GENEVA (AP) -- Swiss bank UBS AG on Tuesday rejected allegations in a recently published book that it had systematically helped rich customers in France avoid paying taxes, saying the claims were based on testimony from disgruntled former employees.
The bank said the allegations in the book "Ces 600 milliards qui manquent a la France" — or "The 600 billion missing from France" — were "false and ungrounded."
"UBS strongly rejects these false allegations and will defend itself against them vigorously using the appropriate legal means," it said in a statement.
The book's author, French journalist Antoine Peillon, claims the Zurich-based bank schooled its client advisers in how to target businesspeople and celebrities, and avoid being caught by French authorities.
"The allegations stem from several former employees in France," the bank said. It added that the former employees had brought claims against UBS's French subsidiary.
"The court has neither responded to these claims nor confirmed them," UBS said. "UBS (France) SA has conducted an internal investigation, in which it found no evidence that would support the allegations."
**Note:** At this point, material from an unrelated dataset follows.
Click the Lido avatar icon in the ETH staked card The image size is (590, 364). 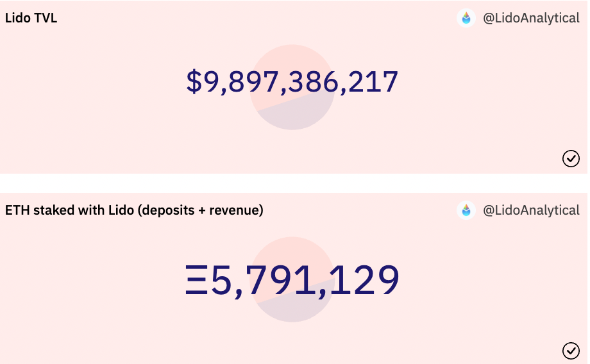(x=466, y=210)
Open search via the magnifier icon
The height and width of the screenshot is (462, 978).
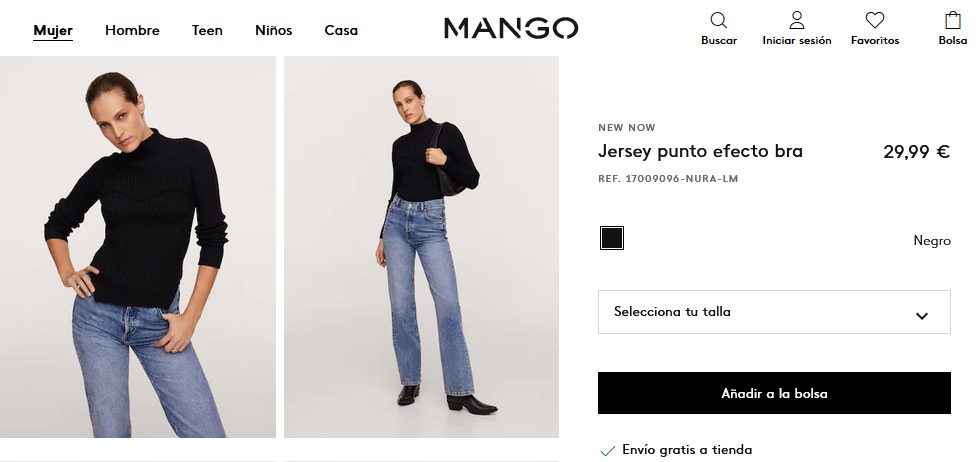tap(719, 21)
Two years ago UBS paid $780 million to U.S. authorities as part of deal to end a tax evasion probe in which it stood accused of helping Americans hide billions of dollars in secret accounts. The case helped burst a hole in Switzerland's staunch tradition of banking secrecy and exposed the lengths to which bankers were willing to go to satisfy the super rich.
Former UBS employee Bradley Birkenfeld told U.S. authorities that bankers would enter the United States claiming they were traveling on pleasure rather than advising clients on wealth concealment tactics. Birkenfeld said he once bought diamonds using a U.S. client's money and smuggled them to America in a tube of toothpaste.